Tuesday, March 19, 2019

The Omen Machine




The first entry of Terry Goodkind’s Richard and Kahlan epilogue series of The Sword of Truth opens with a boy ultimately named Henrik foretelling darkness, with healers unable to help him, and the child soon running away, pursued in the final chapters. Shortly afterward, Richard pays for a prophecy by a blind woman that a roof will fall, and he asks his grandfather Zedd about Kharga Trace, in the Dark Lands on the outlaws of the D’Haran Empire, where people mysteriously vanish. Men seeking Henrik strangely wind up dead, and dignitaries visiting the Lord Rahl have an odd preoccupation with prophecy.

Said fear of foretelling drives one mother to murder her children in fear of a fate for them worse than death, and Richard asks one of his visitors, Abbot Ludwig Dreier from the Fajin Province, about prophecy, given that prophets populate the priest’s homeland. Sinister sensations abound in the People’s Palace, with the eponymous omen machine ultimately discovered below the Garden of Life. The mechanism gives predictions that eventually come to fruition, and is researched; in the meantime, one of the visitors, Hannis Arc, consults with a Hedge Maid, wanting D’Hara for himself.

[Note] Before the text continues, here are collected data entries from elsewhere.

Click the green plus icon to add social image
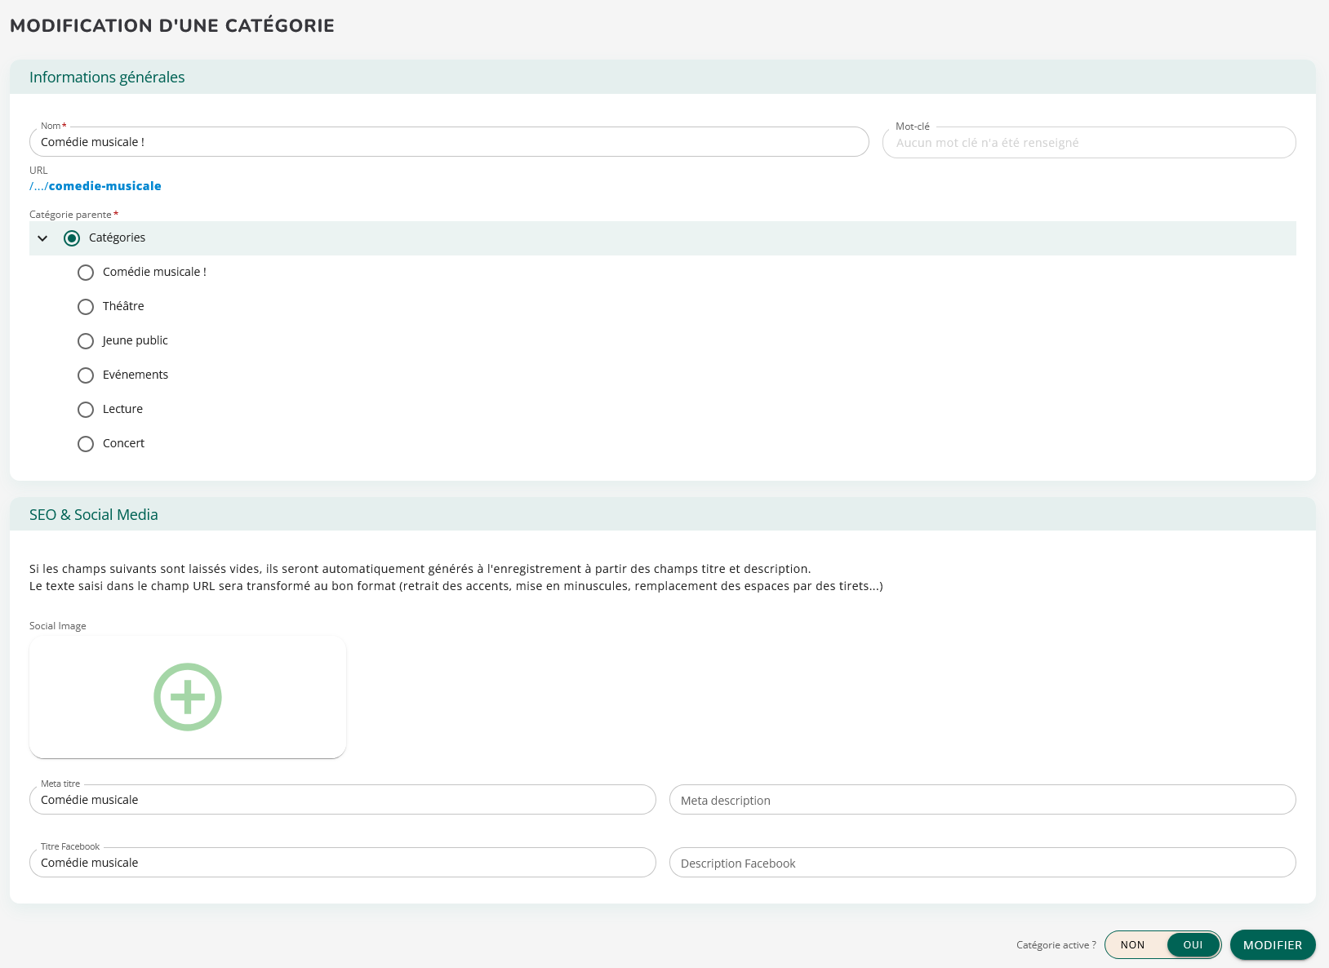This screenshot has width=1329, height=968. coord(188,697)
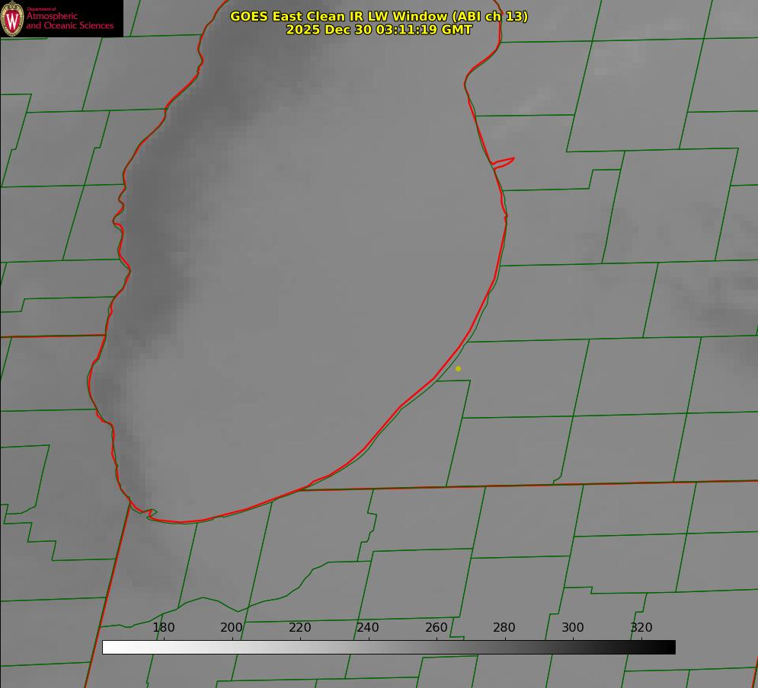Click the 320 colorbar label

(641, 627)
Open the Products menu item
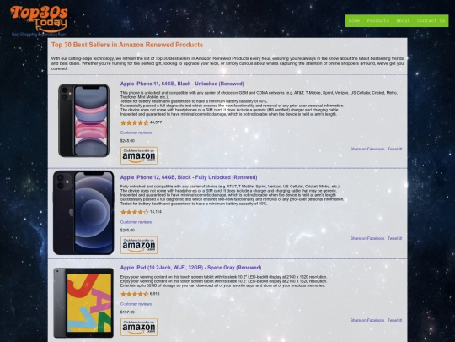Image resolution: width=455 pixels, height=342 pixels. pyautogui.click(x=377, y=20)
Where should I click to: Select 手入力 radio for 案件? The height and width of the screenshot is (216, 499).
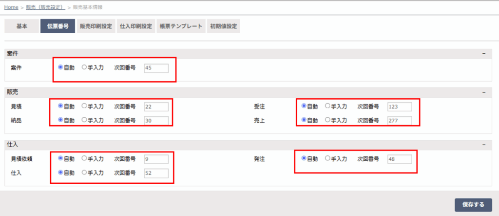pyautogui.click(x=84, y=67)
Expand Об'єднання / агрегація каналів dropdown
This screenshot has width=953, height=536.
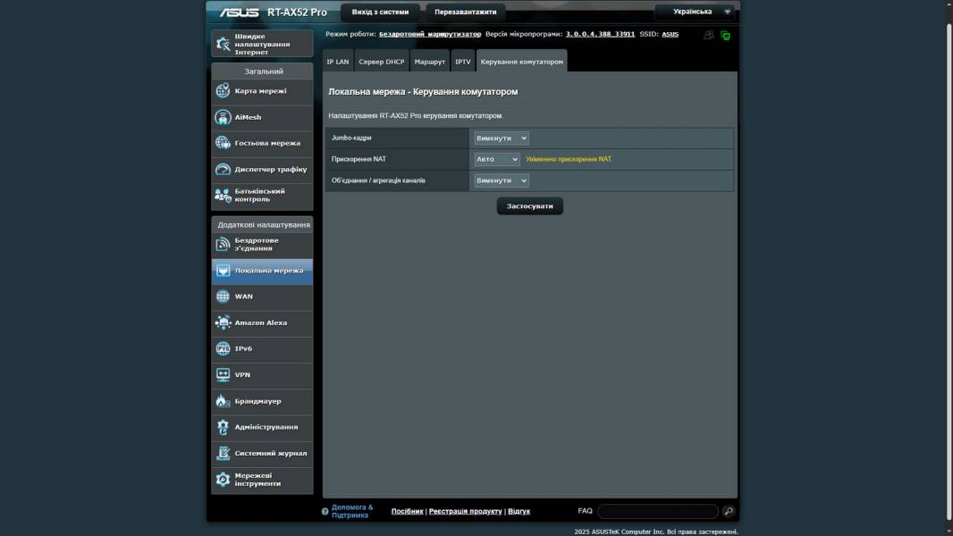point(502,180)
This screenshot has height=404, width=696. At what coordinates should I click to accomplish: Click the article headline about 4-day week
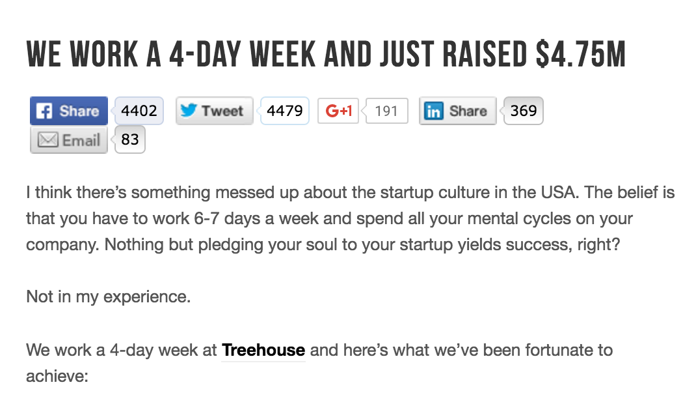pos(327,54)
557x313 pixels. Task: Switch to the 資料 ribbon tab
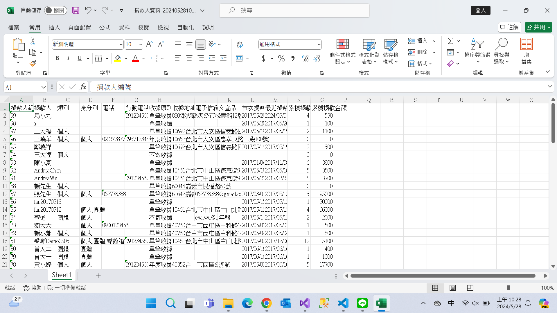124,27
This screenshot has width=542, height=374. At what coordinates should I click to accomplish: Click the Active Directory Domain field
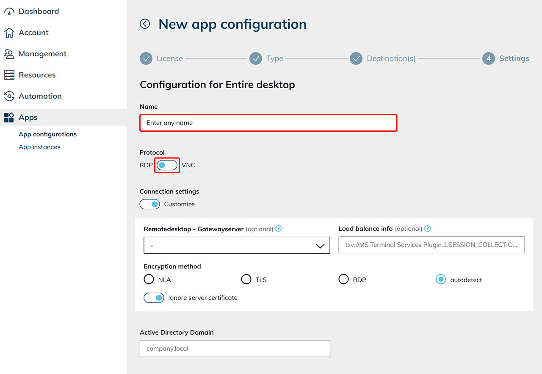pos(235,349)
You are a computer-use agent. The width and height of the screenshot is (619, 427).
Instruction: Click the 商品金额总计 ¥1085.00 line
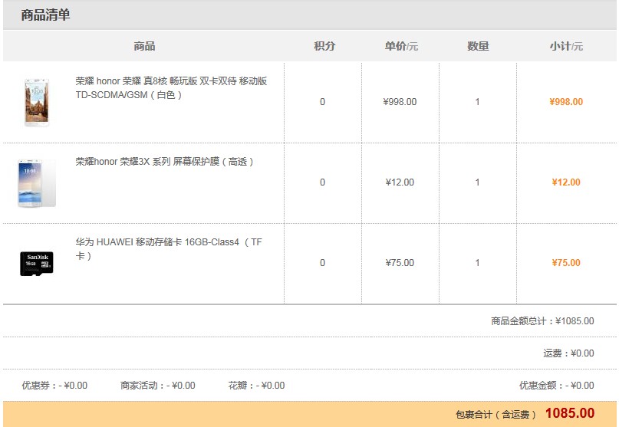tap(542, 321)
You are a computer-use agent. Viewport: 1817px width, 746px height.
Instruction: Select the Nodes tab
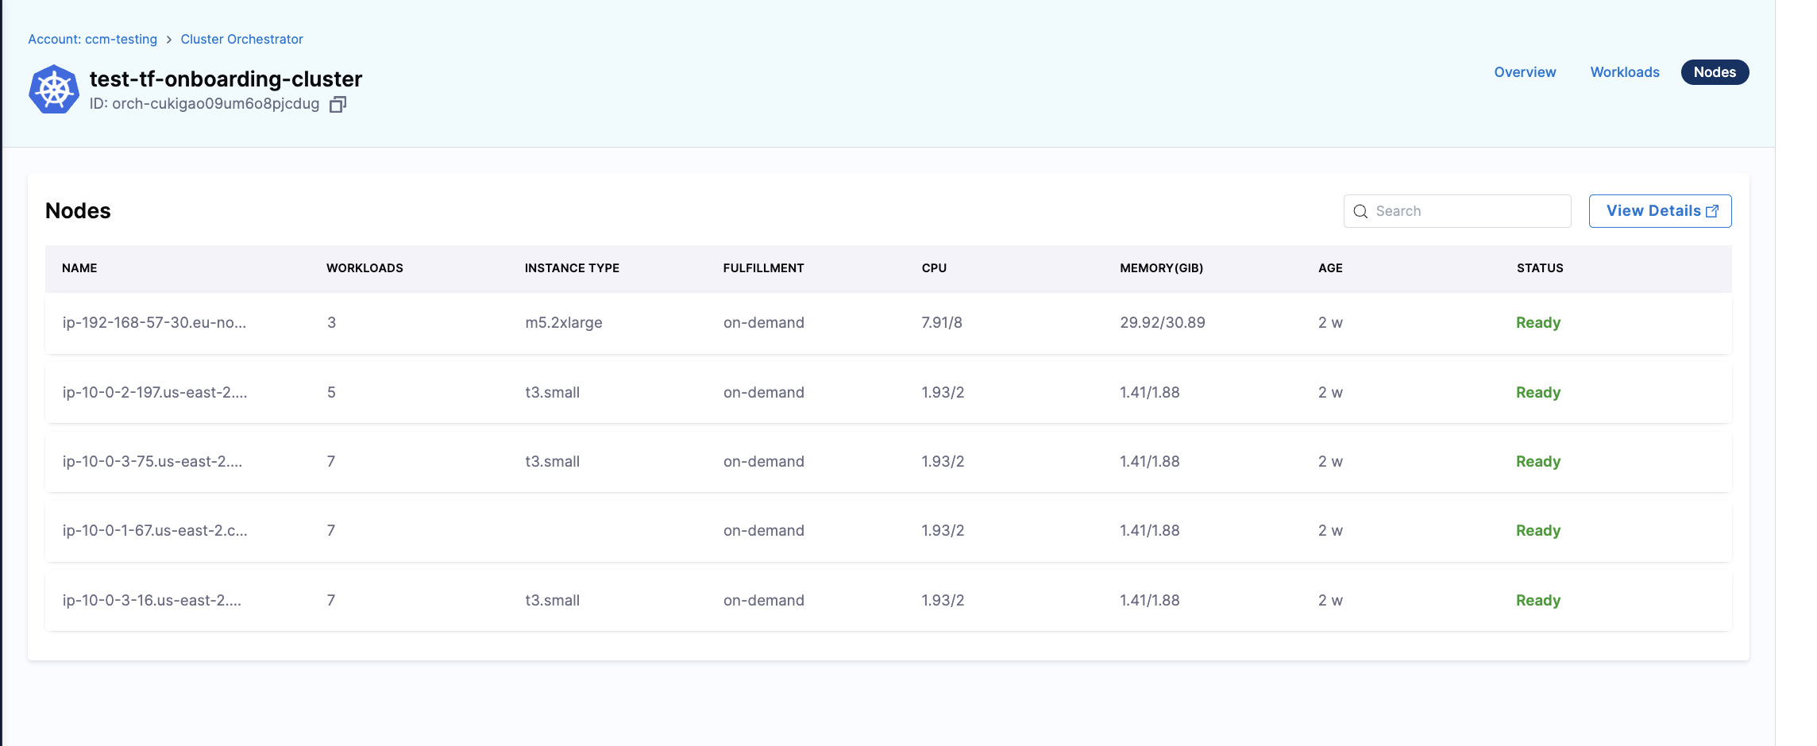(x=1715, y=72)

After several more deaths, the surviving dignitaries ultimately find themselves torn between swearing loyalty to Lord Rahl or Lord Arc given the former’s disdain of prophecy, culminating in a climactic conflict that follows the chase of Henrik into Kharga Trace. Overall, this epilogue book is definitely an enjoyable yarn that decently continues the story of Richard and Kahlan in a new plot arc of The Sword of Truth, given its mystery and action, not to mention this reviewer’s fellow dislike of prophecy, although as with prior entries of the series, it would have benefitted from a better editor.